De familia numerosa, Suzanne sufrió la invasión nazi durante la Segunda Guerra Mundial, la pobreza, y otros muchos golpes personales como la muerte de un hijo y una nuera y la de su propio esposo. Sin embargo «ella siempre había logrado superar estos contratiempos. La risa era su medicina», recordaba su hija Judith en el periódico 'Het Laatste Nieuws'.
No se explica cómo pudo contraer el virus. Porque Suzzane era metódica, se sabía entre la población de riesgo, y se había tomado muy en serio las restricciones. En Bélgica las primeras medidas comenzaron a aplicarse el 12 de marzo y días después se reforzaron con un confinamiento estricto que, en principio, se mantendrá hasta el día 19. Suzzane lo respetaba. Pero su vida ha sido una de las 828 que ha arrasado aquí la Covid-19, entre ellas, también, la de una niña de 12 años, la víctima europea más joven. Y todo en un escenario de escalada, con 14.000 contagios hasta la fecha.
Una vida difícil. De familia numerosa, sufrió la invasión nazi, la pobreza y otros muchos golpes personales
Siempre dispuesta a ayudar. En su confinamiento en casa continuó tejiendo ropa para una organización benéfica
Pero Suzzane «había tenido una buena vida». Así que se sacrificó. Se lo dijo al facultativo que quiso conectarla al respirador artificial y fueron las últimas palabras que también escuchó su hija Judith cuando ya estaba en el hospital después de que su médico de cabecera aconsejara el ingreso por un nivel de saturación de oxígeno demasiado bajo.
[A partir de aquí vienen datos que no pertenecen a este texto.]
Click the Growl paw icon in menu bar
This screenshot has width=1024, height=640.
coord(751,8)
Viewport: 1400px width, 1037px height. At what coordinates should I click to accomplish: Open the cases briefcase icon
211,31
El estado de salud de esta vecina de Lubbeek, en la región de Flandes, había comenzado a deteriorarse días antes. No tenía tos seca ni tampoco fiebre, los dos síntomas más comunes asociados a la infección. Pero sí había perdido el apetito y no le sacaba gusto a las comidas. Como ya el pasado año por estas mismas fechas había sufrido una neumonía que la llevó a ingresar unos días en el hospital, Judith la acompañó al médico. Temía una recaída. Y, de hecho, cuando entró por última vez el día 20 «creíamos que sufría una neumonía leve».
El coronavirus en cifras
SARA I. BELLED / ARIEL FERRANDINI
Pero ya entonces sufría dolores («como si tuviera un peso de cien kilos en su hombro, aunque ella decía que era postural; no dormía en la posición correcta») y, tras realizarle el test de coronavirus dio positivo. A las 18.15 horas del sábado 21 Judith recibió la fatal noticia por teléfono. Los médicos le explicaron que se había negado a que le pusieran un respirador con ese «resérvelo para los jóvenes» que, asegura la hija, no le sorprendió. Porque «nuestra madre era muy vivaz y siempre estaba dispuesta a ayudar a los demás». De hecho, en su confinamiento en casa continuó tejiendo ropa para una organización benéfica. Lección de vida. Y de muerte.